• **THE TASK**
Each line below from the line with "currently for sale" to the line with "Given: Click button 25 with index 12" must be copied exactly, including those two, and no picture may appear in the copy.

[Opening TASK MATERIAL section]

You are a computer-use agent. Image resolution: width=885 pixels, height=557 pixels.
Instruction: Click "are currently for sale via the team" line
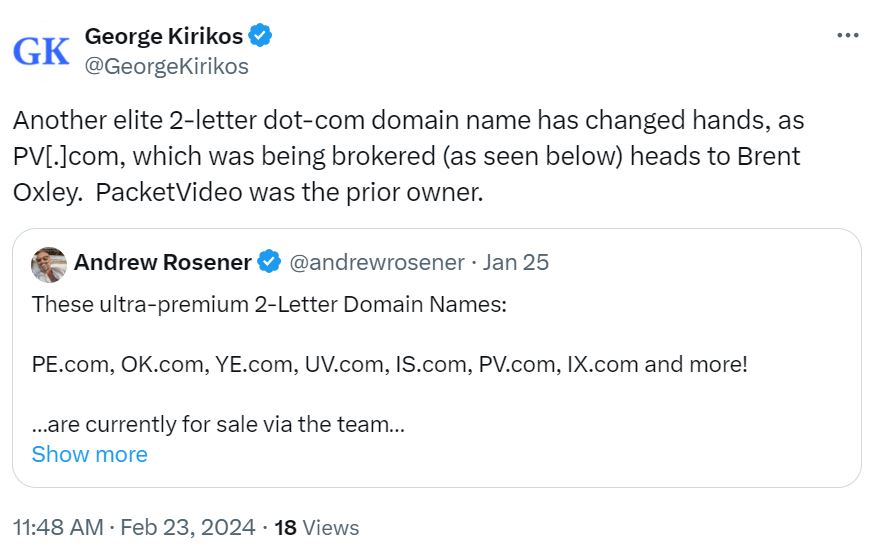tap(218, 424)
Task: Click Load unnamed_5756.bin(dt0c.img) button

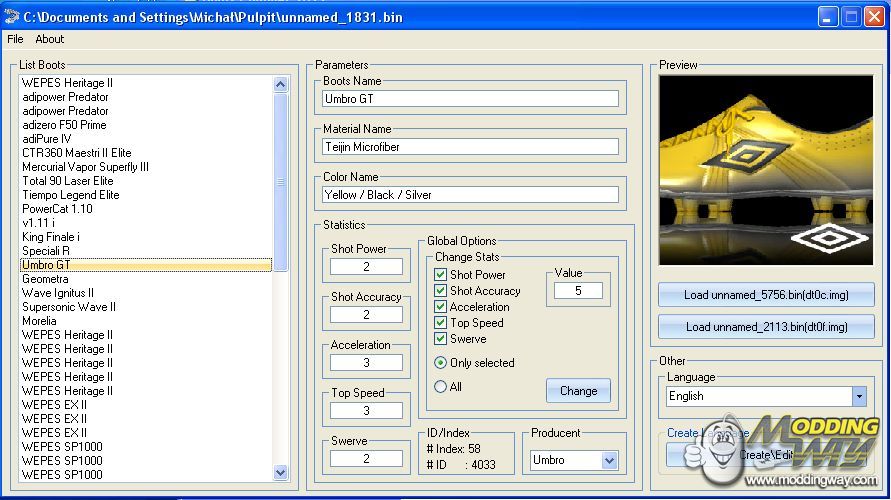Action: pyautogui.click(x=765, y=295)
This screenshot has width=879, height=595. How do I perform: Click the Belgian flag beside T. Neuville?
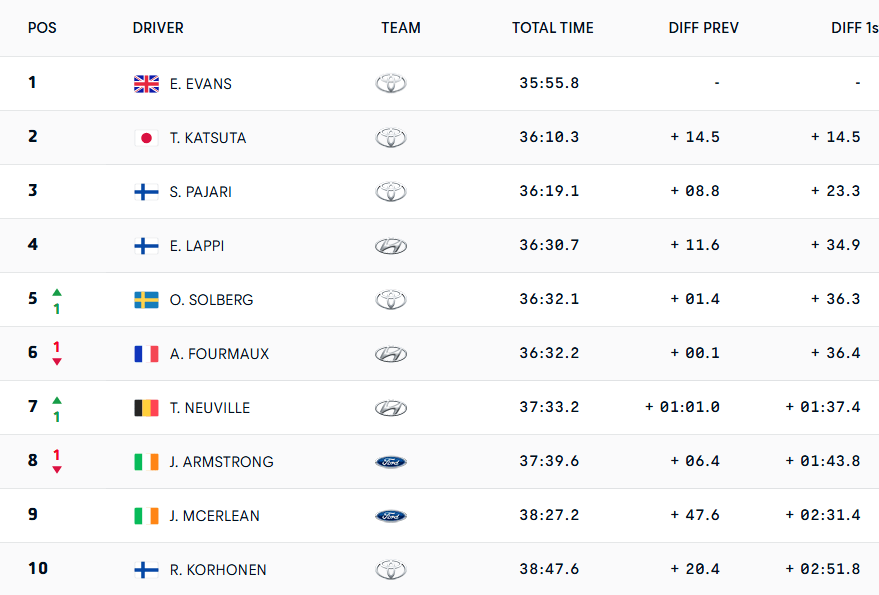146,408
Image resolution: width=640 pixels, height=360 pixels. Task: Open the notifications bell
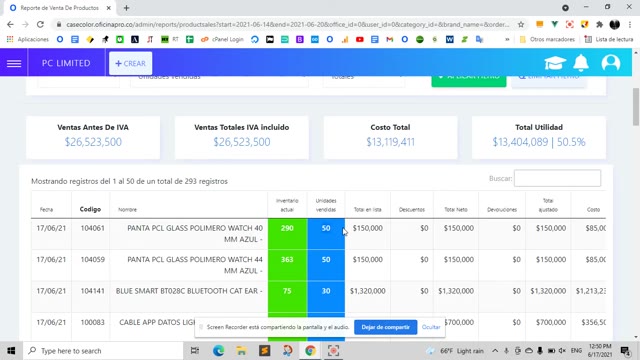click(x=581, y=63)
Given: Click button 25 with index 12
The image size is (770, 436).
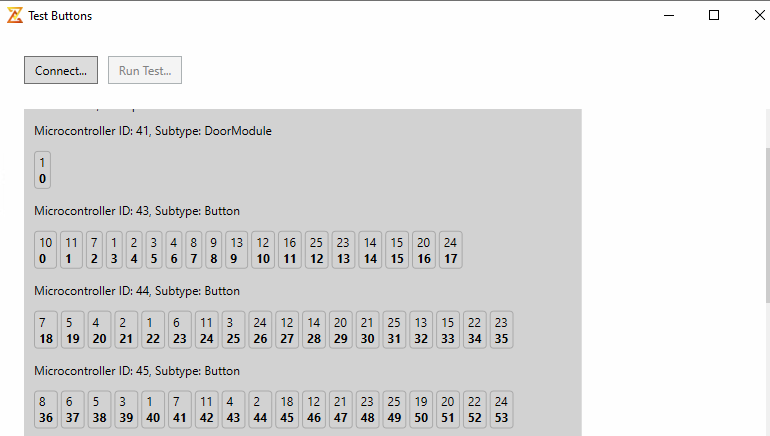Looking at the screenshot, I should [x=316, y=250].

[Closing TASK MATERIAL section]
[Opening TASK MATERIAL section]

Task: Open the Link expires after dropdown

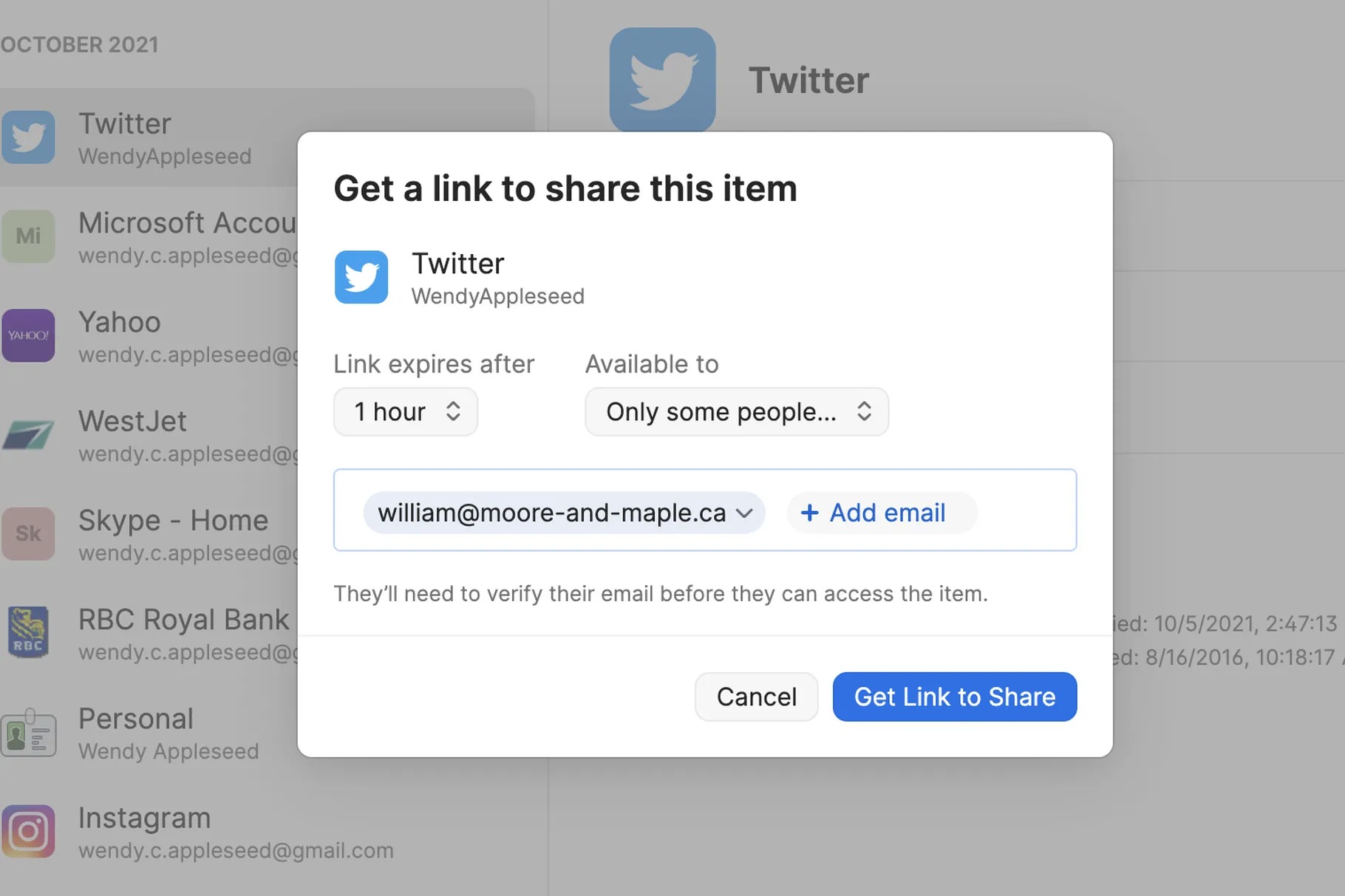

[Closing TASK MATERIAL section]

• **TASK RESULT**
Instruction: Click "are currently for sale via the team" line
tap(218, 424)
Task: Click Load unnamed_5756.bin(dt0c.img) button

Action: pyautogui.click(x=765, y=295)
This screenshot has width=879, height=595. How do I perform: Click the Belgian flag beside T. Neuville?
146,408
Image resolution: width=640 pixels, height=360 pixels. Task: Open the notifications bell
click(x=581, y=63)
Given: Click button 25 with index 12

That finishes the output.